Biologists fear repeat of 2002 salmon kill in Klamath River
The drought in the West could be creating conditions in the Klamath River straddling Oregon and California for a repeat of a 2002 fish kill that claimed tens of thousands of adult salmon, biologists said.
Low water and warm temperatures have slowed the upriver migration of spring chinook, allowing infections by parasites as the salmon crowd together in cool water pools.
A similar fate is expected for fall chinook that will start arriving in coming weeks.
"The risk factors this year are piling up," Mike Belchick, biologist for the Yurok Tribe, said Wednesday. The tribe depends on Klamath River salmon for food and ceremonies.
The deadly parasite has been detected at high levels in salmon earlier in the year than usual. The parasite thrives in warm water, infesting the gills of fish and suffocating them.
Warm water has left fish too lethargic to swim upstream, so they congregate in pools fed by cool springs, where the crowding contributes to the spread of the disease.
The river is running slightly higher than it was in 2002 but this year's projected return of 120,000 chinook is lower than average.
The Yurok and Hoopa Valley tribes have called on the U.S. Bureau of Reclamation to send extra water down the Klamath and Trinity rivers for the fish.
But there is little available in the drought and any releases are being saved for the most effective times.
The water in the rivers is tightly split between fish and irrigation projects.
Conditions were similar last year, but the bureau was able to release extra water down both rivers. While some fish died of disease, the numbers were not great, said Wade Sinnen, senior environmental scientist for the California Department of Fish and Wildlife.
However, no one really knows how much water is needed to avert a major fish kill, given the variables of how many fish return and how hot the weather gets.
"Every time we've done flow augmentations, there has been litigation associated with it," Sinnen said.
In 2001, water was shut off to the Klamath Reclamation Project to leave water in the Klamath River for protected salmon, setting off bitter confrontations between farmers and federal marshals.

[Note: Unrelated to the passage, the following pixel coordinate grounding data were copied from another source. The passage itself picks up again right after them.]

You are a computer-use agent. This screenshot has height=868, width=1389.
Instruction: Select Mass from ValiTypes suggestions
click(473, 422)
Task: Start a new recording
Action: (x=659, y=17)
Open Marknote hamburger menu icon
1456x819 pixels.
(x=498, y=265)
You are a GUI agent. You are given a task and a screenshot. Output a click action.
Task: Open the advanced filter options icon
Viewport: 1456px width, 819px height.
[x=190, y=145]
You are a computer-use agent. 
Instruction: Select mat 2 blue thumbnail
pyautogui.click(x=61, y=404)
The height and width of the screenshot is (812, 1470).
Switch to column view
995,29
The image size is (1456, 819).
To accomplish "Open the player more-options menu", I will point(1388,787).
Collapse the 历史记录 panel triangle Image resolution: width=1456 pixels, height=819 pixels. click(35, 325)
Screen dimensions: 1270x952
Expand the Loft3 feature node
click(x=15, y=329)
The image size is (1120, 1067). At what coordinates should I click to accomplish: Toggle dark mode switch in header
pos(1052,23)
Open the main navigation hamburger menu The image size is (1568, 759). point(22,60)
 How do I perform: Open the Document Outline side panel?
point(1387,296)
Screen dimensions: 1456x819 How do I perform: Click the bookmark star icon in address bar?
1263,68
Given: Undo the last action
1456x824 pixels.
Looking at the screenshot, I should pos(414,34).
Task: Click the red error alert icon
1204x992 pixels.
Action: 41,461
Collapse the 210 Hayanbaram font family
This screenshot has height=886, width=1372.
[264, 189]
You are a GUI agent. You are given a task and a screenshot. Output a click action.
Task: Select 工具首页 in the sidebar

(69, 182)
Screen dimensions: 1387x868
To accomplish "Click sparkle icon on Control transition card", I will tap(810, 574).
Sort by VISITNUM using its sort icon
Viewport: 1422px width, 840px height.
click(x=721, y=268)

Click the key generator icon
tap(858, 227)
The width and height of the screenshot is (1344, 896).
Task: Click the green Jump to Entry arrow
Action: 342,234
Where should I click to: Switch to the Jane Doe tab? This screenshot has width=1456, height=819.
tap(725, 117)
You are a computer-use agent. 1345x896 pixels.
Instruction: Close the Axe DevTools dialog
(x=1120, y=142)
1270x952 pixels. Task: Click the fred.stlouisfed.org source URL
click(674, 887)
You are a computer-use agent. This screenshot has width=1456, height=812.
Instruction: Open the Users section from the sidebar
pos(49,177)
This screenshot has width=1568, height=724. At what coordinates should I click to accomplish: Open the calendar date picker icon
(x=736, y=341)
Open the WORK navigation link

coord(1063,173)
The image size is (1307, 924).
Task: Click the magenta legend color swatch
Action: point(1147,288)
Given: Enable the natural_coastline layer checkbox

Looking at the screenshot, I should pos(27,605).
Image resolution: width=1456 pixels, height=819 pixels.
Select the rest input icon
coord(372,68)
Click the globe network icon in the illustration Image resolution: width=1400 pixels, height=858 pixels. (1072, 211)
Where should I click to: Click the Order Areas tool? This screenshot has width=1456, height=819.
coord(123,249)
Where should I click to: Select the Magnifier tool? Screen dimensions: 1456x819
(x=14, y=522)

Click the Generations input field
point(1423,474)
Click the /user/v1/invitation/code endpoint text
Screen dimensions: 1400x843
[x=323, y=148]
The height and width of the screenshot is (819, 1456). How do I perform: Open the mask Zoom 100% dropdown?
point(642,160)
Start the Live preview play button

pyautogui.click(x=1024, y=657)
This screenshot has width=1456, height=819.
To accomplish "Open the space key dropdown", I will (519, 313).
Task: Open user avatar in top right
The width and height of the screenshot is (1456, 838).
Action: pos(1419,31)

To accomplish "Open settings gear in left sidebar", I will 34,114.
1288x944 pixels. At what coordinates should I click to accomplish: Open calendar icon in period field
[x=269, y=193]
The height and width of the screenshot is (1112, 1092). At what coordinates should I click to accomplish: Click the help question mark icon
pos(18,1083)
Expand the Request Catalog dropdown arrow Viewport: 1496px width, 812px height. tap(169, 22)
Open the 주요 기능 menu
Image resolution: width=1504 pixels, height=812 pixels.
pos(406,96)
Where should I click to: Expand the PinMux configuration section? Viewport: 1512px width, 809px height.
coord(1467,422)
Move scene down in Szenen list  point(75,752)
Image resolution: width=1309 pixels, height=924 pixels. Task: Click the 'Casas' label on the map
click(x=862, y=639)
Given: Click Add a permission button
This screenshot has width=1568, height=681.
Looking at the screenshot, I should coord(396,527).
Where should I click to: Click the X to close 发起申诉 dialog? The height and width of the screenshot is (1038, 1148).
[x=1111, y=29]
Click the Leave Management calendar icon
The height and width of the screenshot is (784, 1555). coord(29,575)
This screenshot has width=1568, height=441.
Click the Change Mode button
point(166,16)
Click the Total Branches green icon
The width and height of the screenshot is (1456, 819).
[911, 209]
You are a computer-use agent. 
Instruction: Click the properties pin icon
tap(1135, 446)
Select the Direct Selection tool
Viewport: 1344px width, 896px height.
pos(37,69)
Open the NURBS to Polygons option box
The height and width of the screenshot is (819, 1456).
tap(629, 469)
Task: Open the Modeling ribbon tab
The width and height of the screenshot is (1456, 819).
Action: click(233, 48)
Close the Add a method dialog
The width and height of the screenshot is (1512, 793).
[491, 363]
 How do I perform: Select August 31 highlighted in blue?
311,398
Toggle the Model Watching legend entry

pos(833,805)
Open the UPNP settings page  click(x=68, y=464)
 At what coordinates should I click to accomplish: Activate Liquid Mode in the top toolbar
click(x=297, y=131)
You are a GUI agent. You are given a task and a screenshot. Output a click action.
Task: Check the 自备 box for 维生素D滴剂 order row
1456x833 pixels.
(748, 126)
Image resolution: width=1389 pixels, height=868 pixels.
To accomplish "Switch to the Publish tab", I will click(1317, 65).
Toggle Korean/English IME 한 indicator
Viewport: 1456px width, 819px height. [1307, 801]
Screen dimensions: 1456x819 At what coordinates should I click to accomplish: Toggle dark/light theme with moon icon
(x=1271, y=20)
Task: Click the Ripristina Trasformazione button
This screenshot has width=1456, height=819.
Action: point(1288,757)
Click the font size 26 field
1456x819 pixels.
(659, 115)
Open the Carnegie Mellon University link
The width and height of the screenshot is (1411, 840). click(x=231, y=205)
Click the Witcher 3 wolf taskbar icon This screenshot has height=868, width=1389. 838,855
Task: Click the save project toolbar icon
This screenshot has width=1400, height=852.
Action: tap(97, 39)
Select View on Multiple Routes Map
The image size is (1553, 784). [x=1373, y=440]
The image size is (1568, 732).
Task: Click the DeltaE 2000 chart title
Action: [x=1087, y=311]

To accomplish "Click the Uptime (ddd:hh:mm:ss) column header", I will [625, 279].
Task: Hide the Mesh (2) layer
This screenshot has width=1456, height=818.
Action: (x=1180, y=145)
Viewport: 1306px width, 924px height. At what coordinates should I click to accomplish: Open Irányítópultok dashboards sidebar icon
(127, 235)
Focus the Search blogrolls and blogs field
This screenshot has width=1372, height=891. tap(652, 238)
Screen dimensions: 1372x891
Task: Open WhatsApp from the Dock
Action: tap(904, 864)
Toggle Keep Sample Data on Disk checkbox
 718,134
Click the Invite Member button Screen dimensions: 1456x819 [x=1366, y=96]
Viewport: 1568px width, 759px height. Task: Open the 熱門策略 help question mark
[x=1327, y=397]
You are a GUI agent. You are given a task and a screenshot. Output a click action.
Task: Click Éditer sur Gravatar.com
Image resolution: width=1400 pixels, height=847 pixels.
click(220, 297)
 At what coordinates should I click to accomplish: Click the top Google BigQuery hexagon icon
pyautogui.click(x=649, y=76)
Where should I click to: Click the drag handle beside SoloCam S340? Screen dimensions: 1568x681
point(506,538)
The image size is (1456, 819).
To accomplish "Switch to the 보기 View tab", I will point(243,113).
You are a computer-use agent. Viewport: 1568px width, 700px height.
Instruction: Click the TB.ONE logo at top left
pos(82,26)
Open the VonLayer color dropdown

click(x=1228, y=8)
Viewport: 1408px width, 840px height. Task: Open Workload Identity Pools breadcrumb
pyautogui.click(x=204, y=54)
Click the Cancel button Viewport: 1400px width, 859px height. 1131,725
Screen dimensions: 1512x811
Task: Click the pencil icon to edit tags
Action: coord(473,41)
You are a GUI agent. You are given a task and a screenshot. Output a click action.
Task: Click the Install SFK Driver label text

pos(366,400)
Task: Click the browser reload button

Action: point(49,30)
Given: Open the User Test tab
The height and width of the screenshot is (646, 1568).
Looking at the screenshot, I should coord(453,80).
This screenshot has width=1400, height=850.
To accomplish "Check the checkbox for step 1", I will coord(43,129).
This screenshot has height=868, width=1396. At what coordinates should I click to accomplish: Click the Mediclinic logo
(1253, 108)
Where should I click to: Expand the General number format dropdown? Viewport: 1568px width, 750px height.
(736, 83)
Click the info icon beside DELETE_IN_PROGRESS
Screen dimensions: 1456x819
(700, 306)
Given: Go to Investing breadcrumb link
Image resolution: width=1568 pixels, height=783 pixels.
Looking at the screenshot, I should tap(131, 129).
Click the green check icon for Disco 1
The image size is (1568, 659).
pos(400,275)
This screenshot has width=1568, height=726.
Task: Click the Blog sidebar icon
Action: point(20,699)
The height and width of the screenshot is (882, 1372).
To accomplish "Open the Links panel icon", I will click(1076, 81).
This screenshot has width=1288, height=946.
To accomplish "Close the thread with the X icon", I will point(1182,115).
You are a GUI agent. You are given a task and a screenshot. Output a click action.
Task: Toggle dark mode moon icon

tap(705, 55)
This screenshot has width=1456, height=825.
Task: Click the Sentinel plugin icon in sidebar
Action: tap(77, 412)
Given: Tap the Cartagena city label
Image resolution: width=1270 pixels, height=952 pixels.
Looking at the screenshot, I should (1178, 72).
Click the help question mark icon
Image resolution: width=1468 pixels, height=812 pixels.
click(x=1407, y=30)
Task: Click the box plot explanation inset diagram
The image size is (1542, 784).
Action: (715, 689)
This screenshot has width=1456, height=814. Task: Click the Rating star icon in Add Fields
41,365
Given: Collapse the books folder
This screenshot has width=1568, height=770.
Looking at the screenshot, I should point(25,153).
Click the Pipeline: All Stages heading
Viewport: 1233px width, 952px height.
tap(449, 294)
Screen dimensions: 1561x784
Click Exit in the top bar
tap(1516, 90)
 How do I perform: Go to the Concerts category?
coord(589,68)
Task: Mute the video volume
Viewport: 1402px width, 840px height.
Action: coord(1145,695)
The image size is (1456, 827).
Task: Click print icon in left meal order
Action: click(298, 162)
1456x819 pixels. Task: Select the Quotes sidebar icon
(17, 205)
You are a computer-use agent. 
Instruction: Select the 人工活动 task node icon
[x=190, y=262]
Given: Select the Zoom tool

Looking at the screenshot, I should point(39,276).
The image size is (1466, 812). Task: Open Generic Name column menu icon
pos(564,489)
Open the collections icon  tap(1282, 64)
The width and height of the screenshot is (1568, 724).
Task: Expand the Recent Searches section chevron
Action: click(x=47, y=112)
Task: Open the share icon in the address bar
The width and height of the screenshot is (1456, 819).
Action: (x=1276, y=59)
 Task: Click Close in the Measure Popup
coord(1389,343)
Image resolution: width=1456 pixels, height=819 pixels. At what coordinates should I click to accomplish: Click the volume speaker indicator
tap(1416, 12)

The next year, the Bush administration restored irrigation to the Klamath project, creating conditions in the river for disease that killed as many as 62,000 salmon.
Farmers, tribes, salmon fishermen and states later hammered out agreements to remove three dams on the Klamath River, restore the river and give farmers more predictability about water, But the plan remains stalled in Congress, opposed by House Republicans.